We also need to know what justifies the payment. Is it that it is owed to anyone who takes the risks associated with the vaccine, or is that it simply incentivises taking the vaccine? How we answer makes a difference to how much we pay: enough to induce compliance or proportionate to the risk. And it would differ across individuals according to their attitude to vaccination, their susceptibility to certain risks, and their economic situation. How much do we pay a rich individual who is ill-disposed to vaccines and how much to a poor person who is already willing to be vaccinated? Or to someone desperate enough to gamble on the risks they think they are taking? Hard bargains can easily be negotiated by those who can exaggerate their vaccine hesitancy. Unreasonable agreements may be made by those in bad circumstances.
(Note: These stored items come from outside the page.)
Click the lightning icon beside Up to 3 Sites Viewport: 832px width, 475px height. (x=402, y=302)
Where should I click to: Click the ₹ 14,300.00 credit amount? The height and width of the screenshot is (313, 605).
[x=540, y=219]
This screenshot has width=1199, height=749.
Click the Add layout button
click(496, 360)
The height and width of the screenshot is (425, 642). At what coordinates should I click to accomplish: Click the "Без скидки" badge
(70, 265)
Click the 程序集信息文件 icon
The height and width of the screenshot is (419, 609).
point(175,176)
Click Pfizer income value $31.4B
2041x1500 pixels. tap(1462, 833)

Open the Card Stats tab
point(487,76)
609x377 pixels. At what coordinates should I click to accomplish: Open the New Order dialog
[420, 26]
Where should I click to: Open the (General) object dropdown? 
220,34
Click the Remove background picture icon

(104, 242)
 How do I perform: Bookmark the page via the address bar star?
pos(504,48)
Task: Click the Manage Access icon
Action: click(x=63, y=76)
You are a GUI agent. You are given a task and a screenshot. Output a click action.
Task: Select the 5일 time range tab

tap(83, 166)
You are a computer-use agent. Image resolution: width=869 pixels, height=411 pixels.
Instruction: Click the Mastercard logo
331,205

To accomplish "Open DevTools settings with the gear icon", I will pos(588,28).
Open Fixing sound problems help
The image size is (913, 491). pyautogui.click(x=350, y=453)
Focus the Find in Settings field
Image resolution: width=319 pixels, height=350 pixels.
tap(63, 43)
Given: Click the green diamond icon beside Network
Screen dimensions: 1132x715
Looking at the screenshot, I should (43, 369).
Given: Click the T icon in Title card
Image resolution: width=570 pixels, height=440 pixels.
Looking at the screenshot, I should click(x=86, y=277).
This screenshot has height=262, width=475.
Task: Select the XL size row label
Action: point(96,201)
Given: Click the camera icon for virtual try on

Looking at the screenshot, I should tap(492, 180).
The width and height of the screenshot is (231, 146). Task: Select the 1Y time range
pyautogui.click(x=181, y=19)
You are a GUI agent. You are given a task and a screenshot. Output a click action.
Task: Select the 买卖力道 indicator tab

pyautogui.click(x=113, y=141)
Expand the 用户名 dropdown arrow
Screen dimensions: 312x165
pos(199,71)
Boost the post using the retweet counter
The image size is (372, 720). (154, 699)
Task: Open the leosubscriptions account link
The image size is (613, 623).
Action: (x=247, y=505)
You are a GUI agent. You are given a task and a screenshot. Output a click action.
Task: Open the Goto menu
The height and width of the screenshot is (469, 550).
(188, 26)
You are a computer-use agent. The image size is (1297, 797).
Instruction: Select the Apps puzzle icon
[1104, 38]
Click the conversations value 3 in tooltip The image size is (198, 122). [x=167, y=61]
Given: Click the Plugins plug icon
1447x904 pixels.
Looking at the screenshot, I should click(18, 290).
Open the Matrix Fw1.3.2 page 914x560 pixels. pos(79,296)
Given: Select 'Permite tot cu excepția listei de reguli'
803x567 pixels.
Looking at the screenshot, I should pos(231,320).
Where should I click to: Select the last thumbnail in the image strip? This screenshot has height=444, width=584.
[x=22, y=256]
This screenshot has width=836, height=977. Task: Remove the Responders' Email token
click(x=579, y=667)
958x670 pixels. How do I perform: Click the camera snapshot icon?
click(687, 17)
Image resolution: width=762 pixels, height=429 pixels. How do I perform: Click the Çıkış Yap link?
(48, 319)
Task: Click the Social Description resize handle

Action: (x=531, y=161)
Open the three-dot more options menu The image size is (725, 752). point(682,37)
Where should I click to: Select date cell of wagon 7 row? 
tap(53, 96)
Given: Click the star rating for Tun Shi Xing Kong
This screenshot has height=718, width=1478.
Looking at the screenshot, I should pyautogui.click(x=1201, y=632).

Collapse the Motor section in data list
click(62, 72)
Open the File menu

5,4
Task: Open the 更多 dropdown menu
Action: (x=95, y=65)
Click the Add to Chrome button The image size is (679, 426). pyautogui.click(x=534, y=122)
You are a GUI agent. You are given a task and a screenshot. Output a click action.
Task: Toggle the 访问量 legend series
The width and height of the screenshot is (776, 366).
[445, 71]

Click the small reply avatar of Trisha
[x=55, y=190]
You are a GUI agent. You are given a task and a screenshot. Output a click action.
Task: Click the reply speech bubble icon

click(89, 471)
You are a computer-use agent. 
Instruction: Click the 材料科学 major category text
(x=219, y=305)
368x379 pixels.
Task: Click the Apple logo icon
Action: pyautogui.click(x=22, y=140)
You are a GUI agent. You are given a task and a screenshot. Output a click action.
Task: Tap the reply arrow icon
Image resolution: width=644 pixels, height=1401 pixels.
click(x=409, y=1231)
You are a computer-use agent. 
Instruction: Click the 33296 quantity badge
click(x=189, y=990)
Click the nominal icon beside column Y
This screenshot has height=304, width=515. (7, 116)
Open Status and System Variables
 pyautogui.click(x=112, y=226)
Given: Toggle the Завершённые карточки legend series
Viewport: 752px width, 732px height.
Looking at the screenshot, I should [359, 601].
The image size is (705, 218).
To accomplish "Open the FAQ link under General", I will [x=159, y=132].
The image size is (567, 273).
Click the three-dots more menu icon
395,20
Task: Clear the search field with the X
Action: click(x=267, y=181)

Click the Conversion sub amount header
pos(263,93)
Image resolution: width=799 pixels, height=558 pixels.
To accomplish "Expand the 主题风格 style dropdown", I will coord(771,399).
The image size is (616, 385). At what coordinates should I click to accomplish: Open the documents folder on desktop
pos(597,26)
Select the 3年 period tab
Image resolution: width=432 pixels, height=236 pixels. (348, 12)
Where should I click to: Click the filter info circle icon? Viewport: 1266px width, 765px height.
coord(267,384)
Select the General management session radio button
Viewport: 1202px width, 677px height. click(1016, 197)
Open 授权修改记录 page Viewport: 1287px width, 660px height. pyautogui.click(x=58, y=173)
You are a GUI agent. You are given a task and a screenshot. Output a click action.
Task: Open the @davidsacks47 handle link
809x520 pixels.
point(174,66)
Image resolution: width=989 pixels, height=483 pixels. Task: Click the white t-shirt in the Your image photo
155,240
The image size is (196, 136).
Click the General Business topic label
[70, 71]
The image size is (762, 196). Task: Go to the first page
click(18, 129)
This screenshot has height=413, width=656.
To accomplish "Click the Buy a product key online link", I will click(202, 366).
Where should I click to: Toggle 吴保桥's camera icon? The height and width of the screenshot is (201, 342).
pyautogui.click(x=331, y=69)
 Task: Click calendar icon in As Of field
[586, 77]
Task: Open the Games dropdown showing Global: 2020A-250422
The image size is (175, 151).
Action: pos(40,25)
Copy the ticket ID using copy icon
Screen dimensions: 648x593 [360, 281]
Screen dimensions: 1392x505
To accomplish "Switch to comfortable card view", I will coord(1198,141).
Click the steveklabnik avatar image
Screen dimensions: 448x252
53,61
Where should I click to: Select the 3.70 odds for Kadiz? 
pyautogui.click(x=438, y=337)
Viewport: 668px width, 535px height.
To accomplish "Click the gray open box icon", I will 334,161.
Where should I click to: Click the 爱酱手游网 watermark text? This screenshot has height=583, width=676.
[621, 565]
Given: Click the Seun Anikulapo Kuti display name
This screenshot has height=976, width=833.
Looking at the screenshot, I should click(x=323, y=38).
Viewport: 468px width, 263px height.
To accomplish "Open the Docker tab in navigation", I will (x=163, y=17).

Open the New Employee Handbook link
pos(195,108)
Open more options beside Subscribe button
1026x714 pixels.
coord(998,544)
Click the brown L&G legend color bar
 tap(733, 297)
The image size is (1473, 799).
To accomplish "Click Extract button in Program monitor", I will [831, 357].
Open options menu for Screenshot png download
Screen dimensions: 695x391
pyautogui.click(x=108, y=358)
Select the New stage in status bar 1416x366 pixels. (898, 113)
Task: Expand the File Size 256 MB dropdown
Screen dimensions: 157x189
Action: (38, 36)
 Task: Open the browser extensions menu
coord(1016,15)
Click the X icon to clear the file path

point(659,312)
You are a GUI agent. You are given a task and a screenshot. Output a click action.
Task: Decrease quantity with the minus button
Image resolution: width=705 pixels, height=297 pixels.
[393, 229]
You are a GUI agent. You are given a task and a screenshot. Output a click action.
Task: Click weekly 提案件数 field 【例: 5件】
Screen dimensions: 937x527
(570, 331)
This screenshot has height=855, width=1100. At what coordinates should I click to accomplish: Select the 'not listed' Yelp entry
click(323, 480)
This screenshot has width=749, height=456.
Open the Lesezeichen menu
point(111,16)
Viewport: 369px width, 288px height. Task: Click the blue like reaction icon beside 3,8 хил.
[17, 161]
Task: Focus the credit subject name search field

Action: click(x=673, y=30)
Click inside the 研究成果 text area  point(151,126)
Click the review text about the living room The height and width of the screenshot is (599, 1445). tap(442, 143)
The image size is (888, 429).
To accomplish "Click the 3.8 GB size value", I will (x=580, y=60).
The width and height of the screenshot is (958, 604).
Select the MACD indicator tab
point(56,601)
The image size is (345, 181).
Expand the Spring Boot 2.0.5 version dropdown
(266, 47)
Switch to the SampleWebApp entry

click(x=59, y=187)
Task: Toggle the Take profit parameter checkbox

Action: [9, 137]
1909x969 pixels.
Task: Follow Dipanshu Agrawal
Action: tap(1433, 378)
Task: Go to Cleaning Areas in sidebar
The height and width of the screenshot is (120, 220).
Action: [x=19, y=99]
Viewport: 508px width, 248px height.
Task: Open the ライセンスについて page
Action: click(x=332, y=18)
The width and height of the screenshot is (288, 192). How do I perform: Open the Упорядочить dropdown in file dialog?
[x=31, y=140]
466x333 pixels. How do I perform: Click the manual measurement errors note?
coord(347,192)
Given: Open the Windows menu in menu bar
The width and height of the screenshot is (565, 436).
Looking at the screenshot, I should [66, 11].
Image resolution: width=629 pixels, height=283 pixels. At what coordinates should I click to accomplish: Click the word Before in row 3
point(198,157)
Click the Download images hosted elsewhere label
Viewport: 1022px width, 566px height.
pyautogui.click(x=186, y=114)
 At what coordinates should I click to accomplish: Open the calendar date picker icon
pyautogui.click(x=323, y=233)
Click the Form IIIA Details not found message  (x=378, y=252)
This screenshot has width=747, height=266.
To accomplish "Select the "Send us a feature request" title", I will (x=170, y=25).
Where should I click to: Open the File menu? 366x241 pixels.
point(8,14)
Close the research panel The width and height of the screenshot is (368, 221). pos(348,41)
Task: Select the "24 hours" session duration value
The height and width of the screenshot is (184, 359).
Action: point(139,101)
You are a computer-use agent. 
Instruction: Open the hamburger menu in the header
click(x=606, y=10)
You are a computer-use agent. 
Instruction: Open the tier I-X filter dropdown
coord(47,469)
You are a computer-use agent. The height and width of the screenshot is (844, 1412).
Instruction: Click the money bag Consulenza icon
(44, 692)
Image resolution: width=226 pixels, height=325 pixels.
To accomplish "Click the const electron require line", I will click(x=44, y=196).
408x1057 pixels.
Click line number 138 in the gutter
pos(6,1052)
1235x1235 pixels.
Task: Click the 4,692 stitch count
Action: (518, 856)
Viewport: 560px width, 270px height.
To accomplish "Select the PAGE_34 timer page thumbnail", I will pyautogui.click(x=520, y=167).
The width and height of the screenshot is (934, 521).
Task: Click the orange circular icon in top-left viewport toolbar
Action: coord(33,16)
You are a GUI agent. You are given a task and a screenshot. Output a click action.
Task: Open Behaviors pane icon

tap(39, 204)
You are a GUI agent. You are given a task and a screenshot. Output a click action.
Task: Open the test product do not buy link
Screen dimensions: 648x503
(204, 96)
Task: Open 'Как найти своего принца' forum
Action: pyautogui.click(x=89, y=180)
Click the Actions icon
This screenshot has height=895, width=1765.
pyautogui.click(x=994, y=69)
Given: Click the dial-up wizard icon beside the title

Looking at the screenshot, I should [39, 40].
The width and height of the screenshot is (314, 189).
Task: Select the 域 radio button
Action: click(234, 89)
Crucially, we should only think about non-voluntary vaccination schemes when we have addressed the reasons there might be for vaccine hesitancy. For instance, there is evidence of what has been called a ‘pandemic of social media panic’ that travels faster than COVID-19. If we can effectively prevent the transmission of false information, at the same time as we provide people with trustworthy, clear and comprehensive information about COVID-19 and the vaccines, then we may ensure the degree of public confidence in vaccination that is needed. The public health report uses the example of the 1998 Lancet
article on the alleged links between the MMR vaccine and autism that led to a significant loss of confidence in the vaccine. The report enjoins those who report research to do so responsibly. Yet that might not be enough when irresponsibility lies with those who use social media. It would be a significant move to use the law to block fake vaccination news, as has been proposed. Yet the threats to freedom envisaged are surely far less those of mandatory measures to secure vaccination compliance and have none of the possible costs of an incentivisation scheme.

We want people freely to have the jab and to do so for the right reasons. That is just as important as ensuring that the jab they take is safe and effective.